Step 2: Run Component Checks
For each component, spawn an evaluator agent:
Task(subagent_type="general-purpose", model="sonnet",
description="Health check: [component]",
prompt="[COMPONENT_CHECK_PROMPT with transcript paths]")
CRITICAL: Run checks sequentially (not in parallel) to preserve context and allow cross-referencing.
Step 3: Component Check Prompts
Each component check follows this structure:
- •Load context: Read 5 recent transcripts (or portions relevant to the component)
- •Identify instances: Find where the component was invoked or should have been
- •Assess quality: Evaluate each instance against criteria
- •Synthesize findings: Produce structured assessment
Hydrator Check
See [[checks/hydrator]] for the full evaluation prompt.
Key assessment areas:
- •Prompt-to-plan transformation quality
- •Context gathering completeness
- •Workflow selection accuracy
- •Task routing appropriateness
- •Deferred work capture
Gate System Check
See [[checks/gates]] for the full evaluation prompt.
Key assessment areas:
- •Gate trigger accuracy (fired when should, didn't when shouldn't)
- •Block vs warn mode appropriateness
- •User friction vs protection balance
- •False positive rate
- •Missed violations
Custodiet Check
See [[checks/custodiet]] for the full evaluation prompt.
Key assessment areas:
- •Ultra vires detection accuracy
- •Principle citation correctness
- •False positive impact (blocked legitimate work)
- •Missed violations (allowed scope creep)
- •Output format compliance
QA Agent Check
See [[checks/qa]] for the full evaluation prompt.
Key assessment areas:
- •Verification thoroughness
- •Issue detection accuracy
- •False confidence (approved broken work)
- •Red flag detection
- •Report quality
Step 4: Aggregate Report
See [[output/aggregation]] for detailed aggregation instructions.

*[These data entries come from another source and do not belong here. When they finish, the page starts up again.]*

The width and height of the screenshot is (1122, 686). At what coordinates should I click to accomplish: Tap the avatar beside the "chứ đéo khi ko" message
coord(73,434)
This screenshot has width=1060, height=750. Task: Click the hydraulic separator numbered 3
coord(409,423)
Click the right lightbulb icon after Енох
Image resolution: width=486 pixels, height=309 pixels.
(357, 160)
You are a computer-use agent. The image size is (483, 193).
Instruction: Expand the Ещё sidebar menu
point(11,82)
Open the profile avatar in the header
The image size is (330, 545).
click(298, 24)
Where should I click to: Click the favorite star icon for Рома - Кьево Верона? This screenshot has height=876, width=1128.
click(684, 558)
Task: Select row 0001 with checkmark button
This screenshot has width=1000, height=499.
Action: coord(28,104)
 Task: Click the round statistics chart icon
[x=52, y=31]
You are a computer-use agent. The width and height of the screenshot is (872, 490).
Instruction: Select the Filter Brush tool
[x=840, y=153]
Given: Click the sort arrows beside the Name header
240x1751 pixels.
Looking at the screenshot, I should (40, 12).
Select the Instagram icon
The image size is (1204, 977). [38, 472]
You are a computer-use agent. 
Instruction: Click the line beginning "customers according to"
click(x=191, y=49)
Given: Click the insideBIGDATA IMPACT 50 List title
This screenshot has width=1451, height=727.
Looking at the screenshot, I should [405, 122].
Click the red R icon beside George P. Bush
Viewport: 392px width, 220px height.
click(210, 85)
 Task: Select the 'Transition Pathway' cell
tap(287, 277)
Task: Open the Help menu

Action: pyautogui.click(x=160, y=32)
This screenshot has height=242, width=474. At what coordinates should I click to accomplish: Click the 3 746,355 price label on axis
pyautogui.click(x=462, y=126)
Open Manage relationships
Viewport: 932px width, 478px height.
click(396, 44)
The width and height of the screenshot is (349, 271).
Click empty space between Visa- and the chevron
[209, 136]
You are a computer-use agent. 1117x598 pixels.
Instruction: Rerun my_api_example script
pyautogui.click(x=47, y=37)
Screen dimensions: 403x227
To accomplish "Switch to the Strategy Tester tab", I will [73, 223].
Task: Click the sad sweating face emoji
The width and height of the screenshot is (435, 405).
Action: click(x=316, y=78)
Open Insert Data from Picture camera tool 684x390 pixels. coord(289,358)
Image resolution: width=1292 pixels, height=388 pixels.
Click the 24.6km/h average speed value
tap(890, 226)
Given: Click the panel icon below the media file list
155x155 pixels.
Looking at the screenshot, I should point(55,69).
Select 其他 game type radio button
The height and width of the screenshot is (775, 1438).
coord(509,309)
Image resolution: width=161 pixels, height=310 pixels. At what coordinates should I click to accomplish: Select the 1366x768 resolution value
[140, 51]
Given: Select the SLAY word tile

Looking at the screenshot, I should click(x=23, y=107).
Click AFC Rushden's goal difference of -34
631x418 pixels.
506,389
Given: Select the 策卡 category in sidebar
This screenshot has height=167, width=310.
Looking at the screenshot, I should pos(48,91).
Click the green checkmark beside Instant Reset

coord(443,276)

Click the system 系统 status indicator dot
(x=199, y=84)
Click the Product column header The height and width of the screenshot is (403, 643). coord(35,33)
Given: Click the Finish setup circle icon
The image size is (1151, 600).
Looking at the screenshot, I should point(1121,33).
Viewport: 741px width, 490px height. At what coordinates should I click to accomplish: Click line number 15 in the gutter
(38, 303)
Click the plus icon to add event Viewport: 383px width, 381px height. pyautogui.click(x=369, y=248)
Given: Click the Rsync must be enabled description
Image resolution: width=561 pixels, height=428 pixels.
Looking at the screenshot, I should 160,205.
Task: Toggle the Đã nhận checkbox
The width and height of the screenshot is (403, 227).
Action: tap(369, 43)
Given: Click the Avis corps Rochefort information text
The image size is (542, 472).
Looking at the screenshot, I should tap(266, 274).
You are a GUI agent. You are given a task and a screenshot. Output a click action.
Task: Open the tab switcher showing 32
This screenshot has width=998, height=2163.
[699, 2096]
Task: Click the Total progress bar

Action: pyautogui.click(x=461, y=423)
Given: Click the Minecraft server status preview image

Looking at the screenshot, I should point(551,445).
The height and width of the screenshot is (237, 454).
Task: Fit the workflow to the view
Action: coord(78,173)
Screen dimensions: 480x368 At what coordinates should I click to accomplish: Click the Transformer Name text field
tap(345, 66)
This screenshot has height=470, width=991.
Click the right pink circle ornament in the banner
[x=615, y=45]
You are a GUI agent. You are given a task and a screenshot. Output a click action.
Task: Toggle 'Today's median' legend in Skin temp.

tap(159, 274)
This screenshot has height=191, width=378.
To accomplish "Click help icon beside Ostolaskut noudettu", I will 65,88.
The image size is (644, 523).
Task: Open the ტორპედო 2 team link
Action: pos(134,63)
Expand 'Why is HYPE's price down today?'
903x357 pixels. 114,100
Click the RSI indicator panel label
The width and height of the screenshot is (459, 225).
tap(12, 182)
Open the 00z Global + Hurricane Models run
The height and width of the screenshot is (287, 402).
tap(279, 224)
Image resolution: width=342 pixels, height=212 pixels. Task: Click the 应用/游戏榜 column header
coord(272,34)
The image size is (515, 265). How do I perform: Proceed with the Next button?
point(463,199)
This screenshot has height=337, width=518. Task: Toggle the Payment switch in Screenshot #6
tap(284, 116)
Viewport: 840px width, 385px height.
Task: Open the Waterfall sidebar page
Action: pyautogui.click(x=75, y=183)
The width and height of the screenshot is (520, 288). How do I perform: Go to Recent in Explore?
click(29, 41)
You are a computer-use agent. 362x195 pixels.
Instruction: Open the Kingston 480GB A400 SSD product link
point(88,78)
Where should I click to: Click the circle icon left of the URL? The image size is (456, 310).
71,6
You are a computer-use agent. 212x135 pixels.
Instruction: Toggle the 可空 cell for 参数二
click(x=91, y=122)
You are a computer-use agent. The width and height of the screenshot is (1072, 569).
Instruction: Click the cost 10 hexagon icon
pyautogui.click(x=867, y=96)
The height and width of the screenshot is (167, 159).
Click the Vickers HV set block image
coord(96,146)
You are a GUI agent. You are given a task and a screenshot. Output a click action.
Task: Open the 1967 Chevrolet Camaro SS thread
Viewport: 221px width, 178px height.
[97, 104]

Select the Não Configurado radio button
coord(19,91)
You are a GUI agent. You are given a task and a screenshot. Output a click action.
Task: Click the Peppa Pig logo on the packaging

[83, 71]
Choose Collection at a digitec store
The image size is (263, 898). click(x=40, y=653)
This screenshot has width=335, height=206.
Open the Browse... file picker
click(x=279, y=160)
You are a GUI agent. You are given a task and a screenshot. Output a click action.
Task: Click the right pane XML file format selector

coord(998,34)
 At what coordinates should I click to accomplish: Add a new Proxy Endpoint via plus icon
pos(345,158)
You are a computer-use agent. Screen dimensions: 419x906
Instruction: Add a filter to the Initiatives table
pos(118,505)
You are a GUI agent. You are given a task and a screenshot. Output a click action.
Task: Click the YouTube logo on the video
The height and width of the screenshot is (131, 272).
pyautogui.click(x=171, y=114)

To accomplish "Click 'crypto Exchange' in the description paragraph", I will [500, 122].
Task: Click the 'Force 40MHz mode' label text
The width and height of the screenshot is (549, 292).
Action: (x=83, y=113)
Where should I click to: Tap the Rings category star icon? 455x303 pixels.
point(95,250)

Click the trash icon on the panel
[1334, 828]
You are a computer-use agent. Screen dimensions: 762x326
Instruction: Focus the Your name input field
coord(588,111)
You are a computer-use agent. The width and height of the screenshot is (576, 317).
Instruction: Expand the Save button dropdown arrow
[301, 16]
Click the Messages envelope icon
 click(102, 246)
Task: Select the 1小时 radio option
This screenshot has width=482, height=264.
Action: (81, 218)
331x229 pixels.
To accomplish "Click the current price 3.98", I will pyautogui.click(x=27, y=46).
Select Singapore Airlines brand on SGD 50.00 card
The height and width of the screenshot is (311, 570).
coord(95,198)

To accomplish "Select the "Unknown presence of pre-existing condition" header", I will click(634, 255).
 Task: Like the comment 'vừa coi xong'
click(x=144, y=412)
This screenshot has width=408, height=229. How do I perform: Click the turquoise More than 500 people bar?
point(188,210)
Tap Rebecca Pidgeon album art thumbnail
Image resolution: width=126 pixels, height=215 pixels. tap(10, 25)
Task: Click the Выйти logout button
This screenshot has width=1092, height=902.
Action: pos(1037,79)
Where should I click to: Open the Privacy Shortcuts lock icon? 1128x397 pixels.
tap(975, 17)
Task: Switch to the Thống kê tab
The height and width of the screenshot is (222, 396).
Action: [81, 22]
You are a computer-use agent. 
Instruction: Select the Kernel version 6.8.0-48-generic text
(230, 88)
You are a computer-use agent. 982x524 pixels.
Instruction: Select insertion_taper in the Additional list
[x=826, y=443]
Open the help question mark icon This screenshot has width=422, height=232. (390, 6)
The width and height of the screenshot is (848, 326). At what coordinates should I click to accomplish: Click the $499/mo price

Combine component assessments into a unified health report following this structure:
# Framework Health Check Report **Date**: [ISO date] **Transcripts Analyzed**: [count] **Session Range**: [oldest] to [newest] ## Executive Summary [3-5 sentences on overall framework health] ## Component Assessments ### Hydrator **Health**: [Healthy | Needs Attention | Critical] **Summary**: [2-3 sentences] **Key Findings**: - [Finding with transcript evidence] **Recommendations**: - [Actionable improvement] ### Gate System [Same structure] ### Custodiet [Same structure] ### QA Agent [Same structure] ## Cross-Component Patterns [Patterns that span multiple components] ## Prioritized Recommendations 1. [P0] **Critical**: [recommendation] 2. [P1] **High**: [recommendation] 3. [P2] **Medium**: [recommendation] ## Evidence Summary | Session | Component | Finding | Severity | | ------- | --------- | ------- | -------- | | [id] | [name] | [brief] | [H/M/L] |
Key aggregation rules:
- •Overall Health: All Healthy = Healthy; 2+ Needs Attention or 1 Critical = Needs Attention; 2+ Critical = Critical
- •Prioritization: P0 (Critical), P1 (High), P2 (Medium) - limit to top 5-7 recommendations
- •Cross-Component: Look for patterns spanning multiple components, handoff issues, common root causes
Step 5: Persist Report
See [[output/aggregation#Persistence]] for detailed persistence instructions.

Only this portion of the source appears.